Steve Teles' The Rise of the Conservative Legal Movement

Steve Teles' book The Rise of the Conservative Legal Movement was the subject of a recent symposium on Crooked Timber. It's a fine book, specifically about the movement that pushed the federal judiciary rightward after the 1970s, and generally about why political movements succeed and fail. I think it's especially valuable reading for liberals, who could learn many detailed lessons and at least three major points.

First, it's a mistake to think that the conservative legal movement was successful because it was very well funded or especially canny and disciplined. Actually, funding for liberal legal scholarship, advocacy, and teaching far exceeds what conservative intellectuals ever had (especially if one counts the salaries available to liberal law professors); and the conservative movement made many tactical and strategic mistakes. They had diverse strategies and goals that were never very coherent. Some of their success came from what Teles calls "spread-betting." They put money and effort into law-and-economics, into religious conservatism, into original-intent jurisprudence--mutually inconsistent ideologies--and every now and then they hit the jackpot.

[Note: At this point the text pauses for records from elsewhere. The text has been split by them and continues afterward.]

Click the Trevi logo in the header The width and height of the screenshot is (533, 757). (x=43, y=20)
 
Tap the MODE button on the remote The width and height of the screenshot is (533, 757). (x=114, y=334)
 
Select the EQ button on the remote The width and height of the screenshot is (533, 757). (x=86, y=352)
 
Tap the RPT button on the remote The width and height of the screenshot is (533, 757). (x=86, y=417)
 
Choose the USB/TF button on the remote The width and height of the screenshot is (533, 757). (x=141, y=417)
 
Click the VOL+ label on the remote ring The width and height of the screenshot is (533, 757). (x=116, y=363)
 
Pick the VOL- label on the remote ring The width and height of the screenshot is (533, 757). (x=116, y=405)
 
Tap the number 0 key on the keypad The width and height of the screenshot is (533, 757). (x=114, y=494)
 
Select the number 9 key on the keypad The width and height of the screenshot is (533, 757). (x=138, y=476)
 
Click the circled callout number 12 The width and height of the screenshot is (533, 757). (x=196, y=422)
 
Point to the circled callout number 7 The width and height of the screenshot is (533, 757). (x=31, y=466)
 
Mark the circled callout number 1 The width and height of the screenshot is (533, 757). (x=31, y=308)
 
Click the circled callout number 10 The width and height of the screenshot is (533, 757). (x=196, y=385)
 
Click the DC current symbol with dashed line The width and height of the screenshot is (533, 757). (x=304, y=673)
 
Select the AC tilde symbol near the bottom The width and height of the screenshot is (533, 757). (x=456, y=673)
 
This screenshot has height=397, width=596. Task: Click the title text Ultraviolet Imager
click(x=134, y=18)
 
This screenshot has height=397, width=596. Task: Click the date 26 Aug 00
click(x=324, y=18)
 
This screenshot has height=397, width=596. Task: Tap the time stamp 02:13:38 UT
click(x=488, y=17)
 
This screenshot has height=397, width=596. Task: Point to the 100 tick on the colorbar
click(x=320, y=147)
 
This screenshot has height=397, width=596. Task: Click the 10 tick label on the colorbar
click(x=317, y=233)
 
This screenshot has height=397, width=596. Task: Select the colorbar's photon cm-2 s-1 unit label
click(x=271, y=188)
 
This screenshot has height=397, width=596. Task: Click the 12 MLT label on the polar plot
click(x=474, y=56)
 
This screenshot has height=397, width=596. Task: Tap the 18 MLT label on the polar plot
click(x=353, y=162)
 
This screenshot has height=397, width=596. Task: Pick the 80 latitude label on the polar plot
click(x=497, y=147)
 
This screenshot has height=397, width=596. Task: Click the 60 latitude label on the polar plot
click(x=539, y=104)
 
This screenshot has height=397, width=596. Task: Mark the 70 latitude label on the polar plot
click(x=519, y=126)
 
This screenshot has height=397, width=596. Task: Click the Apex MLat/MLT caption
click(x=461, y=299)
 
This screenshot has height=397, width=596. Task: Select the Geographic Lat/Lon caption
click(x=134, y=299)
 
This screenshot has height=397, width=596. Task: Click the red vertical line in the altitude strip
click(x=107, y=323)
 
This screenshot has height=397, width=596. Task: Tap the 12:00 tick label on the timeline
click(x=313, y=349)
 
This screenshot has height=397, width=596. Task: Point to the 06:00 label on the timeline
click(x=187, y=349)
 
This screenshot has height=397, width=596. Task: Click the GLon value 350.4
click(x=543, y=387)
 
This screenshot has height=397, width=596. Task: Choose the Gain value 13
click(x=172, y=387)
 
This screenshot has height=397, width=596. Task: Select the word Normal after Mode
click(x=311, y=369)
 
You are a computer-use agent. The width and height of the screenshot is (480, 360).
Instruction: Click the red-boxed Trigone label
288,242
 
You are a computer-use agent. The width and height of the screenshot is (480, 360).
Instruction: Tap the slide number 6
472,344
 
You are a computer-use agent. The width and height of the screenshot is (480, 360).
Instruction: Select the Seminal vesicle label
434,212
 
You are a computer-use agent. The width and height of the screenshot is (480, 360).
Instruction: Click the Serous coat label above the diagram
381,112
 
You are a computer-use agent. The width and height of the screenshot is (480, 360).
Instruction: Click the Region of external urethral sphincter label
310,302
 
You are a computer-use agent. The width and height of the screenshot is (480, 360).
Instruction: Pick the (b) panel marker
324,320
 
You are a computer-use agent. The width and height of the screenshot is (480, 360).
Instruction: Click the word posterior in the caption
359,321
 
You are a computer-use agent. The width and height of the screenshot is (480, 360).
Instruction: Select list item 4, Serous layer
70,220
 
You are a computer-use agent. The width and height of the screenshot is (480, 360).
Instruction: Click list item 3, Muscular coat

Second, we on the outside of conservatism tend to associate it with powerful figures like Bush, Cheney, and Scalia; we argue that their views are favorable to the interests of the richest and most powerful tycoons and corporations; we observe them win on specific issues; and so we presume that we are dealing with a dominant, even hegemonic force. Whether conservatism actually has a privileged position is open to debate; it certainly loses many of its central causes. In any case, conservative thinkers do not feel dominant. On the contrary, they see the world much as other marginal movements do; they believe that the rules of evidence, the framing of questions, and such practical issues as who gets tenure and grants, are all stacked against them. Influenced by Steve Teles, I have previously made an analogy between conservative legal thought and feminism in the 1970s. Even if you are only trying to understand conservatism as an enemy, you should grasp its proponents' psychology. Overall, I think they feel much more beleaguered and defensive than hegemonic.

Third, Teles makes some shrewd observations about how conservatives spend money. In the Crooked Timber symposium, he writes:

My salary has been largely paid by "liberal-ish" foundations for nigh on twenty years, and I would certainly be glad if there could be simpler proposals, less evaluation, and more funds for core operating expenses as well as projects. In short, I would be glad if the liberal-ish foundations just bet on people--assuming I were one of the people they bet on. But that probably wouldn't happen. My narrow self-interest may be better served by the current system of elaborate proposals, self-evaluation plans, and lots of little projects--because that's the game I know how to play. Of course, liberal causes might do better using the conservatives' investment strategy: my self-interest doesn't necessarily coincide with the greater good. But it does strike me that grantmakers and successful grant-seekers have a mutual interest in the status quo, which partly explains why it doesn't change.